[Anti-viral proteins: from interferon alpha to its receptor]

Abstract

The immune response against viral pathogens include specific and non specific mechanisms. Cytokines are peptides which can play a role in the non specific immunity. Type I interferons (IFNalpha/beta) are the most effective antiviral cytokines. Interferons alpha are represented by a large familly of structurally related genes while the IFNbeta is encoded by a single gene. Type I interferon genes are located on the chromosome 9, and are segregated in a "modern" and an "ancestral" group with distinctive effects onto the cells.
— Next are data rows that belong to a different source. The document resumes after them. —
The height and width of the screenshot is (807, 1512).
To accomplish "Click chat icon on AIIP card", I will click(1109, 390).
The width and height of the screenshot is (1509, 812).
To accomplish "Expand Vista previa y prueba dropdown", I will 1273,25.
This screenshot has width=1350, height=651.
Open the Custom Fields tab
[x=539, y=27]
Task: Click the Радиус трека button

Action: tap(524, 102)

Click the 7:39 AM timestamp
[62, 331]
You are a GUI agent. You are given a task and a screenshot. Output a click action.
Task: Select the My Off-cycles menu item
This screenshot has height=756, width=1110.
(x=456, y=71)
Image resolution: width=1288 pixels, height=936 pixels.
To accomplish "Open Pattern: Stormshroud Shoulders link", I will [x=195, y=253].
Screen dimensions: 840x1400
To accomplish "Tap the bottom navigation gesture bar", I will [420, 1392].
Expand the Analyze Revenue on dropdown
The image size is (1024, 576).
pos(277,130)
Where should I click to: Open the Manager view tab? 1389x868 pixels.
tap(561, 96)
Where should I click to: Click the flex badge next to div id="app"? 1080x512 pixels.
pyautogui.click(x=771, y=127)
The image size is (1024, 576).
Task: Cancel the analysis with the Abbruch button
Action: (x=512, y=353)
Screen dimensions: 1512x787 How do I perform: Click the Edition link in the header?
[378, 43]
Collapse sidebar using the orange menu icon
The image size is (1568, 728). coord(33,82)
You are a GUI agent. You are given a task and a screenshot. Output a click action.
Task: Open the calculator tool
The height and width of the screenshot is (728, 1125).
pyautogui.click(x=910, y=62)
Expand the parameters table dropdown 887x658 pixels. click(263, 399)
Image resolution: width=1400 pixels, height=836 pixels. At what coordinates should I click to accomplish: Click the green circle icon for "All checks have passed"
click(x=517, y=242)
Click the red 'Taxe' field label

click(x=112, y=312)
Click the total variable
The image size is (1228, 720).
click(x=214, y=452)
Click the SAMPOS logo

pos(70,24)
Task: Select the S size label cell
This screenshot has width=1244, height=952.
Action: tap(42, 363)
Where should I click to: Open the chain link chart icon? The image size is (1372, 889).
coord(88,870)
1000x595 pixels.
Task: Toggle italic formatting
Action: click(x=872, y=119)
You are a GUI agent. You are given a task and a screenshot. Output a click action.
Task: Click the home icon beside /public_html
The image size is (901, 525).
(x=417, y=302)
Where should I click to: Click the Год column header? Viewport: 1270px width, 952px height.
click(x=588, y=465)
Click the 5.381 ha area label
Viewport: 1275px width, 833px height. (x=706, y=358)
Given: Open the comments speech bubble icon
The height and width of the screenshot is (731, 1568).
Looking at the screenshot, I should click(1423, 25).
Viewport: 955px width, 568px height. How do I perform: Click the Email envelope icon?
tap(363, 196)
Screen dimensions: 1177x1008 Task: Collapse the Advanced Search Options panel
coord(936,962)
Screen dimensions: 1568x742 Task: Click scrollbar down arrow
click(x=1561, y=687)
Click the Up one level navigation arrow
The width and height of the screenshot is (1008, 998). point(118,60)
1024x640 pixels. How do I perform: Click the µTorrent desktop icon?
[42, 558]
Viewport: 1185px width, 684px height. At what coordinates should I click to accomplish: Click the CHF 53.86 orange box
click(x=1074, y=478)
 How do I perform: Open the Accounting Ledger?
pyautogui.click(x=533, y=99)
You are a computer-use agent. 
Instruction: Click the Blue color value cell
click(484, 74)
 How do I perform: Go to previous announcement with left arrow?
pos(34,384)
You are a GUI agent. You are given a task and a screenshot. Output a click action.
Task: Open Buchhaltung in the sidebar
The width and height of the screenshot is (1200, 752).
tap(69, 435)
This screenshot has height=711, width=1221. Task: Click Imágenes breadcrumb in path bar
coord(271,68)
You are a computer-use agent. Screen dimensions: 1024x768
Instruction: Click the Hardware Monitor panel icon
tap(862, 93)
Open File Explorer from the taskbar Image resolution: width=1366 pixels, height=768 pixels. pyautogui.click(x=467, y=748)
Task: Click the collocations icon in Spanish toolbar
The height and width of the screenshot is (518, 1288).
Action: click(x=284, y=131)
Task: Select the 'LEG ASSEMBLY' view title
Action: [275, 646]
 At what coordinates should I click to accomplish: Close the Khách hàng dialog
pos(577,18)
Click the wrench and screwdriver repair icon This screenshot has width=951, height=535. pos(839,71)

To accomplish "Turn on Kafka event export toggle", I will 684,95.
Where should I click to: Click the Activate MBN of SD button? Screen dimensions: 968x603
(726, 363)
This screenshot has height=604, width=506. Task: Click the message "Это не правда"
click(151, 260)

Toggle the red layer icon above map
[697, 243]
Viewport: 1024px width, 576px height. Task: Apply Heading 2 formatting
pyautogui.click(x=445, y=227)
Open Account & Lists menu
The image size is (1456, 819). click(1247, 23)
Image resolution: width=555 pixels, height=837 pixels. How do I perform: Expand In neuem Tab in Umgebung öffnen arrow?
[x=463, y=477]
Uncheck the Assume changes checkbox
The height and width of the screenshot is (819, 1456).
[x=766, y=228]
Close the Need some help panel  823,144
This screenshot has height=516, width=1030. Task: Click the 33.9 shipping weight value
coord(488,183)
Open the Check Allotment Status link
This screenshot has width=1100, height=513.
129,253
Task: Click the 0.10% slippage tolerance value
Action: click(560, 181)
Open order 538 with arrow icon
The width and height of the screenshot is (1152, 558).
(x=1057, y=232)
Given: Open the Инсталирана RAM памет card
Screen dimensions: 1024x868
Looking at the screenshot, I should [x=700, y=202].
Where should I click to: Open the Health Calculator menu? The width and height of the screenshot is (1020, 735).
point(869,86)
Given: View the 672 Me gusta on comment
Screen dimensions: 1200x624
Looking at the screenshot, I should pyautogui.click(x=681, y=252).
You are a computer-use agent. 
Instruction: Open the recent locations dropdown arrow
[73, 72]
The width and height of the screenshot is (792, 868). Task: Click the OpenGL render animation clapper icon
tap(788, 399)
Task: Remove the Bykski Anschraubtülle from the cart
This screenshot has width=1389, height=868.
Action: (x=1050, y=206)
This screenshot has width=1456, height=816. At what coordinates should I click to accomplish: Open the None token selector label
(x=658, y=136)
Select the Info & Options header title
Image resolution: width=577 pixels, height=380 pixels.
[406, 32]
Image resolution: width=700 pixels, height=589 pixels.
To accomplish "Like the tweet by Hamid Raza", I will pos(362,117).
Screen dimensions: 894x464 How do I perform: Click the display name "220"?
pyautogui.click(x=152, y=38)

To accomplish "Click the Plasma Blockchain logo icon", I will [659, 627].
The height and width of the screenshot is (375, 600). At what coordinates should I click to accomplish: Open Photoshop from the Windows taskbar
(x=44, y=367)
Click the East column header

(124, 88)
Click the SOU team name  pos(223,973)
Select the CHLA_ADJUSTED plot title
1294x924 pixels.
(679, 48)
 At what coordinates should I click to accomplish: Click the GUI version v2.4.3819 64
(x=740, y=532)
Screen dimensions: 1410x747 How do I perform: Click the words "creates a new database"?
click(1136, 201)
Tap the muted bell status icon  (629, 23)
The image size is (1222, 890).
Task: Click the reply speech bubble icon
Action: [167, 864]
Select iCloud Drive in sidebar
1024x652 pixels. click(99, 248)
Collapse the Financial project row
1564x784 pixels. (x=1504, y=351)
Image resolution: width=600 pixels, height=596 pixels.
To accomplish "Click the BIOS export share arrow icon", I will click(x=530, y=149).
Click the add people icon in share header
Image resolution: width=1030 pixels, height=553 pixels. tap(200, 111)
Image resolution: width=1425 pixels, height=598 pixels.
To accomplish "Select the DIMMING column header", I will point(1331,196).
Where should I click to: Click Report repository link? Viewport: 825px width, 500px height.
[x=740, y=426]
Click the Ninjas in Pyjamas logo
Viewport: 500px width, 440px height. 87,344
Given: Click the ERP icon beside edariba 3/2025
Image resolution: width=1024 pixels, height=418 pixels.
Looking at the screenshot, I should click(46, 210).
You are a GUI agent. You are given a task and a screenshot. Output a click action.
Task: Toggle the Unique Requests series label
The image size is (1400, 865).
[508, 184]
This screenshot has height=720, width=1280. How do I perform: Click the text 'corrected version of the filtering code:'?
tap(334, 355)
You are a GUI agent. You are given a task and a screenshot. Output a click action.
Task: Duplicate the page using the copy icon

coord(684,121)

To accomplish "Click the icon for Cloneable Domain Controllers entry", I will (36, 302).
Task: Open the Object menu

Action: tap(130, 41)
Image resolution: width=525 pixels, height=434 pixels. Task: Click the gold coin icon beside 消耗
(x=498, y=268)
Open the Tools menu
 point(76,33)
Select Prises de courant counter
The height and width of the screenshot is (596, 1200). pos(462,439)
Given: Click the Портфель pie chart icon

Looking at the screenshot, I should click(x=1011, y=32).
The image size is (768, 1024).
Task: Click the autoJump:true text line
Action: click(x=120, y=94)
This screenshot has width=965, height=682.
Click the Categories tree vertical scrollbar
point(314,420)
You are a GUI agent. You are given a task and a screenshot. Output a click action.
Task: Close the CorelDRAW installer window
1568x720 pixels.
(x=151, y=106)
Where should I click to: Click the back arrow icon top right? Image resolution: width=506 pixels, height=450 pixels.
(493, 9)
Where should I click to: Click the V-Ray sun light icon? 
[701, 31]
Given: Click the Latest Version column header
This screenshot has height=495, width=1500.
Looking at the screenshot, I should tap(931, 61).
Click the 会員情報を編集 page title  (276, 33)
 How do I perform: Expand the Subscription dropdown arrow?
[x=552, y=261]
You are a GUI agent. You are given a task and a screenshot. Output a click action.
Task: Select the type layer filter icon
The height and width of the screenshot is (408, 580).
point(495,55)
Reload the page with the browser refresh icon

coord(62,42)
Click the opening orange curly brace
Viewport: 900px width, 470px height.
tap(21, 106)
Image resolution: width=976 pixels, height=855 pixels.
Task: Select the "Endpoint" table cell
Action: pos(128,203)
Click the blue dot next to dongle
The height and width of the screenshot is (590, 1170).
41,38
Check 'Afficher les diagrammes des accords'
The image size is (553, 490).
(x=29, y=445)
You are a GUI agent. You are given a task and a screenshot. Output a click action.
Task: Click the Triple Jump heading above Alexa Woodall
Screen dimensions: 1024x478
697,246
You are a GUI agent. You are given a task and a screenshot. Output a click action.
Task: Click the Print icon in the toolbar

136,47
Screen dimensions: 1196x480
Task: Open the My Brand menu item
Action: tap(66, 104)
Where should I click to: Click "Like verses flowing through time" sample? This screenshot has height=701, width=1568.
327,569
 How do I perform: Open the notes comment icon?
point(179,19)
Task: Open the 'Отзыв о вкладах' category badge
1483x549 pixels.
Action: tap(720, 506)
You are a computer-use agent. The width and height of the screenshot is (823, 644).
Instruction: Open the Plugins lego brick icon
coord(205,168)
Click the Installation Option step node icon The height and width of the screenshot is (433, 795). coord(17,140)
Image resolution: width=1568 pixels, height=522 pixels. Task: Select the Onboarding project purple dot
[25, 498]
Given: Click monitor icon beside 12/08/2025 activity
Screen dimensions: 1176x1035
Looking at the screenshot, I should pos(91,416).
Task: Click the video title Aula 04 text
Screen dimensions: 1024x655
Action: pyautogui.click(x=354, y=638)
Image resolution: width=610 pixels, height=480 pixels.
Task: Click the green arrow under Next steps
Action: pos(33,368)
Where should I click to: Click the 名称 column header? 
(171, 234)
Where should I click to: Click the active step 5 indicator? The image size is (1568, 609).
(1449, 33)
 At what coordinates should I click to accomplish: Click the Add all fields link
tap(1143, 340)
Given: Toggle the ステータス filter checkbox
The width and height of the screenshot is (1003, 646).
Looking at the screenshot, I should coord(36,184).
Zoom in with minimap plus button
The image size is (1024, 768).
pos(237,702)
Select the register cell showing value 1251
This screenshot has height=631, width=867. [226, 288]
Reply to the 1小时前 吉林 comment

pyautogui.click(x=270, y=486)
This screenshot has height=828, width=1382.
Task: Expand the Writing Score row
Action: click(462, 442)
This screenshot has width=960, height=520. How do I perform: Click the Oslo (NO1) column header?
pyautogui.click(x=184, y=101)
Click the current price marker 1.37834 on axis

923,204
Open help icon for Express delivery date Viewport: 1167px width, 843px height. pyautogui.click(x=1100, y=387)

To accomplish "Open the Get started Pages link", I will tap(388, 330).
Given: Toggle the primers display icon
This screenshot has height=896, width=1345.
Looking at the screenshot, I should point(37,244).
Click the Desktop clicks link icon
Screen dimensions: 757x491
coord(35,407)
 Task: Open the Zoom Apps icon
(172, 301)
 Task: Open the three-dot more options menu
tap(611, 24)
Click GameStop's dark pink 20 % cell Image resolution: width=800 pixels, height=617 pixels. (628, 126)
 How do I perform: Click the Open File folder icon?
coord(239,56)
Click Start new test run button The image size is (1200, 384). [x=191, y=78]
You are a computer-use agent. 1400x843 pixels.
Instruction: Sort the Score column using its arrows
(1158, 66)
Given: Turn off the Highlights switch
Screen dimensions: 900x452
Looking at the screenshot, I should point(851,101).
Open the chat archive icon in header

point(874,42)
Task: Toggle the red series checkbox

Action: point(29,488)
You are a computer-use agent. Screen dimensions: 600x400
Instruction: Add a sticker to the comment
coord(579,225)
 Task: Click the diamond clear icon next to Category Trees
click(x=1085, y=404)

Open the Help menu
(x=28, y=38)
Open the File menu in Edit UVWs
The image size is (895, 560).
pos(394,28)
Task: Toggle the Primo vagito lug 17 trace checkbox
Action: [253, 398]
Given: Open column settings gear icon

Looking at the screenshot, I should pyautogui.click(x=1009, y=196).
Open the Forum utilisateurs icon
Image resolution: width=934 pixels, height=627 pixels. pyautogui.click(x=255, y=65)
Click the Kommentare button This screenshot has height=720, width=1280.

Type I interferons consist of 5 alpha helices, 4 of which are closely held together. Type I interferons receptor is a member of the class II cytokine receptor familly. It is a heterodimer composed of polypeptidic chains naimed IFNAR-1 and IFNAR-2. The type I interferons inducers are viruses, inactivated viruses and certain synthetic molecules. The molecular mechanisms of the induction of IFNbeta have been extensively described whereas the factors that play a role in the regulation of IFNalpha are not so well characterized. Two regulating domains located on the IFNbeta gene promotor are involved. The activation of these regulating domains leads to adverse effects by interacting with two intracellular factors (IRF1 and IRF2). IRF1 enhances the synthesis of IFNbeta but other pathways may be involved as well. The different IFNalpha sub-types have not only synergistic but also antagonistic effects. The synthesis of the different subtypes depends on cell lines and IFNalpha inducers. The N terminal part of IFNalpha is a major determinant in the diversity of the biological effects of IFNalpha sub-types which probably involve changes of the conformation of the type I receptor resulting from interactions between the receptor and its ligand. The type I interferons confer resistance to viruses, especially by enhancing the synthesis of intracellular antiviral proteins.